His story is one of survival, but it all started with a childhood experience. He was an Italian immigrant’s son who spoke no English when he entered school. Bullied by other classmates, he fought back and became a juvenile delinquent. Zamperini described himself in an interview with Charles Morris as a “rotten child.”

zamperiniZamperini’s brother encouraged him to pour his energy into something good. He finally understood that he was heading down the wrong path and decided to run track. Quickly realizing he was good at it, Zamperini held the interscholastic record for the mile run before finishing High School.
In 1936, Zamperini made the U.S. Olympic Team and competed in Berlin. His running style and fast finish made such an impression on the Germans that Adolf Hitler asked to meet him. And though he didn’t medal in his event, Zamperini was predicted to be a top contender for the 1940 Olympics in Finland.

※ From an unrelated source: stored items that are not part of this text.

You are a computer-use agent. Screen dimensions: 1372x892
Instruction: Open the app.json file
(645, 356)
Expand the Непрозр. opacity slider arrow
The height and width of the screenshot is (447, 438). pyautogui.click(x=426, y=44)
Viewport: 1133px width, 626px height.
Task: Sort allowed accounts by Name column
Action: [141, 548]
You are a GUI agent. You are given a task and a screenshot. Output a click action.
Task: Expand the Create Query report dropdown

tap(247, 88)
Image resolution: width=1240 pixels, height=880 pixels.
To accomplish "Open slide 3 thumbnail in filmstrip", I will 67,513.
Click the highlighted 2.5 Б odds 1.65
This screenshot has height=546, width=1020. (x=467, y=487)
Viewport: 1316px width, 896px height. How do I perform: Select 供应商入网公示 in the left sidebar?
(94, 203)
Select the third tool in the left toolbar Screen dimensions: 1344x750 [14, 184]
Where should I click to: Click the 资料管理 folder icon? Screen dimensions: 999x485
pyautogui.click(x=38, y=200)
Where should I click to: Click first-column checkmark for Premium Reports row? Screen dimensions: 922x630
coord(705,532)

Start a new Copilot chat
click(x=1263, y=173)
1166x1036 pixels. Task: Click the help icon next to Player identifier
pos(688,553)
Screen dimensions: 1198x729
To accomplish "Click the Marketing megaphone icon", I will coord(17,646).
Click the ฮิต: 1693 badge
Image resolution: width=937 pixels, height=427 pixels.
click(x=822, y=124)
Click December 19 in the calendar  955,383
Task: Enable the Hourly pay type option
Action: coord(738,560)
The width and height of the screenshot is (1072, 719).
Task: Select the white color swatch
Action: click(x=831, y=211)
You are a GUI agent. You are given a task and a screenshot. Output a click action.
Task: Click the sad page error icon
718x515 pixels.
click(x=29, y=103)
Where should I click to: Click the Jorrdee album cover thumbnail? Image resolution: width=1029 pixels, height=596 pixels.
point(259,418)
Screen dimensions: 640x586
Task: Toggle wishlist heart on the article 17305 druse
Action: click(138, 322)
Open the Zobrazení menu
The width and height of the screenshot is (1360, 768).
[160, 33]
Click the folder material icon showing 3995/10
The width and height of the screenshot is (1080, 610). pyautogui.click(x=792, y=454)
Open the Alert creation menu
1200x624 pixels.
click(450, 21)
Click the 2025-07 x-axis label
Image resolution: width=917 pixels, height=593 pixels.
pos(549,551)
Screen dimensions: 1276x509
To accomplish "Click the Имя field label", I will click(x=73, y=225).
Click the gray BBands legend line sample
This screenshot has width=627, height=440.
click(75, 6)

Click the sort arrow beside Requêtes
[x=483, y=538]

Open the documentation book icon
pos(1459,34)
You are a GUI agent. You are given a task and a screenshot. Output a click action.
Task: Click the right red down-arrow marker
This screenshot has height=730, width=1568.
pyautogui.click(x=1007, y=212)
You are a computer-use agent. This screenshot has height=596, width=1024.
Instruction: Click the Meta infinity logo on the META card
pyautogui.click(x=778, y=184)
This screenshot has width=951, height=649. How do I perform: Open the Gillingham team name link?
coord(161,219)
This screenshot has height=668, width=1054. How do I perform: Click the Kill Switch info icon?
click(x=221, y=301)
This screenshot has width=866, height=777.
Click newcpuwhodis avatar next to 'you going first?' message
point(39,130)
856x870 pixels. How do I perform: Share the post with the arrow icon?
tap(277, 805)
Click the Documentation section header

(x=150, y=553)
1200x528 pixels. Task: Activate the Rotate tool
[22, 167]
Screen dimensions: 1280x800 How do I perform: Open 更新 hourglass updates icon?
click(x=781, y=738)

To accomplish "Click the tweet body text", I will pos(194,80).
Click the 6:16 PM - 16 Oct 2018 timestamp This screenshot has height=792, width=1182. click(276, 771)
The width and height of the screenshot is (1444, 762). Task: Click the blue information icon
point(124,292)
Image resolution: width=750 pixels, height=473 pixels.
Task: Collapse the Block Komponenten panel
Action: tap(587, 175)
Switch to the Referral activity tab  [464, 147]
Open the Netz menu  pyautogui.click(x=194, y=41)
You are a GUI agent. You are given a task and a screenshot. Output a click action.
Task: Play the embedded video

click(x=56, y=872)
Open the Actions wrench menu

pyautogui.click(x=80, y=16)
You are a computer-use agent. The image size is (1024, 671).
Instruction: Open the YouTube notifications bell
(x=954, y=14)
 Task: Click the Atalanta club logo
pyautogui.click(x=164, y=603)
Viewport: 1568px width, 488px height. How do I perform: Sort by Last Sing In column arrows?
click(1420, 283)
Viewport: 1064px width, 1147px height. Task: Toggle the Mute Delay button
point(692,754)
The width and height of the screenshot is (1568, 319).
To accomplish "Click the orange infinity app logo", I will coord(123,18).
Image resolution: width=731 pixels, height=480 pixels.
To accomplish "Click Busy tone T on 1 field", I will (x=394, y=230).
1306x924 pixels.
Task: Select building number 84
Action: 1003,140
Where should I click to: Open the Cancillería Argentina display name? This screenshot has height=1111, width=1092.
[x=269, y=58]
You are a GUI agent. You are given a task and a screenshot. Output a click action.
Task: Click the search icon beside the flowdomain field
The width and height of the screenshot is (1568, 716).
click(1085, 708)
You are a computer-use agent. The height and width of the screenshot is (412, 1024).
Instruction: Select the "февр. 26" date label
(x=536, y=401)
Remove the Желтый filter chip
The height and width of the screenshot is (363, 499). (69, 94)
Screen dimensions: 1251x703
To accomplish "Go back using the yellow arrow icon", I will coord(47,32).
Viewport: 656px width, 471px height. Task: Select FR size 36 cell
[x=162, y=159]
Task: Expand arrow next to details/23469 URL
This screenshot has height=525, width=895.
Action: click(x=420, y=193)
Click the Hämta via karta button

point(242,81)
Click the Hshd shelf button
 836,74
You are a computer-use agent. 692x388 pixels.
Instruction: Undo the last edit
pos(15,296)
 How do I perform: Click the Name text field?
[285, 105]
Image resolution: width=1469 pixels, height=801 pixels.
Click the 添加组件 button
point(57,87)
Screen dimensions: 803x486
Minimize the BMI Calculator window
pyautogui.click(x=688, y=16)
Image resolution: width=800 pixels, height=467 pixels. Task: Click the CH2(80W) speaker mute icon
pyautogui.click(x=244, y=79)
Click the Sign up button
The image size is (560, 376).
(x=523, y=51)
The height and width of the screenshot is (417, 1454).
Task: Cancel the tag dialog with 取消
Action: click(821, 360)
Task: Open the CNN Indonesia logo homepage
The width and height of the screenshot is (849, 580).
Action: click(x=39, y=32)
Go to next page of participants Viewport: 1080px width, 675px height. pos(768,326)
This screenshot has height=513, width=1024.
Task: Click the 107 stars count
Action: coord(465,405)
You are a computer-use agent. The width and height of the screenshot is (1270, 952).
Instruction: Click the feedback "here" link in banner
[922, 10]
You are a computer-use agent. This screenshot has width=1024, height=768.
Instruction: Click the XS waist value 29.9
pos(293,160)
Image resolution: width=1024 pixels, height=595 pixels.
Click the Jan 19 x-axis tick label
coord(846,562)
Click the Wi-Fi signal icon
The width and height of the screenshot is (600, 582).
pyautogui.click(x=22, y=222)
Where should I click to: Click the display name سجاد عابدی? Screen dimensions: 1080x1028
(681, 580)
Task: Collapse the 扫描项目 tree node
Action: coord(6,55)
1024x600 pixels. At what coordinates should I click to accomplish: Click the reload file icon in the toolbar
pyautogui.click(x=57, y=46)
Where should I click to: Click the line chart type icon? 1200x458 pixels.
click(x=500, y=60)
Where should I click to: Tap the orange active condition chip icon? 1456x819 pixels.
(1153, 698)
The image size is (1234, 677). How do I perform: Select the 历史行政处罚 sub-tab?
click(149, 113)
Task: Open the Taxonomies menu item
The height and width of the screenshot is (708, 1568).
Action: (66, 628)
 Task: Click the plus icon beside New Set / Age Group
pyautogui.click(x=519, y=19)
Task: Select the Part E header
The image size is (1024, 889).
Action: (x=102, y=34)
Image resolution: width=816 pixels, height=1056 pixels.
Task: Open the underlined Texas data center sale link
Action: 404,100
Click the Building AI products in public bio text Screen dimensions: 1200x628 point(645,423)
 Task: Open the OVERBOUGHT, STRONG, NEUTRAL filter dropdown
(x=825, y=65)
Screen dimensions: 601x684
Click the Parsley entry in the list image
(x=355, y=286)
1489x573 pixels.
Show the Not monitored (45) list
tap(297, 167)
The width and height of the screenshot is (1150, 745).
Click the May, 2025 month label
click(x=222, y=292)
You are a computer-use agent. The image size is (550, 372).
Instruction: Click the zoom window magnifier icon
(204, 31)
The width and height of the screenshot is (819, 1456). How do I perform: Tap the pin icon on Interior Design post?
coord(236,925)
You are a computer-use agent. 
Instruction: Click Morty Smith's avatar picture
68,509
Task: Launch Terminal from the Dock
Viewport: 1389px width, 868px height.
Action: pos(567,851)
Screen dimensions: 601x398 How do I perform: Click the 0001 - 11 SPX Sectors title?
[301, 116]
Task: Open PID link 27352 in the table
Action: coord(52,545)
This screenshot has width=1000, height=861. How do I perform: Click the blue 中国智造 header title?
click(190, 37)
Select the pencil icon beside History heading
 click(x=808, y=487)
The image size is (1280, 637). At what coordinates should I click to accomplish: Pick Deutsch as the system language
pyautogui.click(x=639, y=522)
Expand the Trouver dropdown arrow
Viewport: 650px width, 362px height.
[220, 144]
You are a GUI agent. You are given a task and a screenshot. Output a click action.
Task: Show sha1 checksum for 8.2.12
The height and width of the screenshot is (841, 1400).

But like so many in his generation, his life was interrupted by another world war. His plane would crash in the Pacific Ocean, leaving him to survive on a raft for a month and a half, fending off sharks, hunger, and thirst—Zamperini was barely clinging to life. It was in that emaciated state that he was “rescued” and came face-to-face with one of the true horrors of World War II—a cruel and skillful torturer known as “The Bird.” Lesser men would have broken quickly, and most did. But Louis Zamperini outlasted his torturer and was able to come home when the war was over.

Only upon returning home did Zamperini realize just how broken he truly was. Nightmares brought on by post-traumatic stress began deteriorating his relationship with his wife and family. For him and his family, World War II wasn’t really over.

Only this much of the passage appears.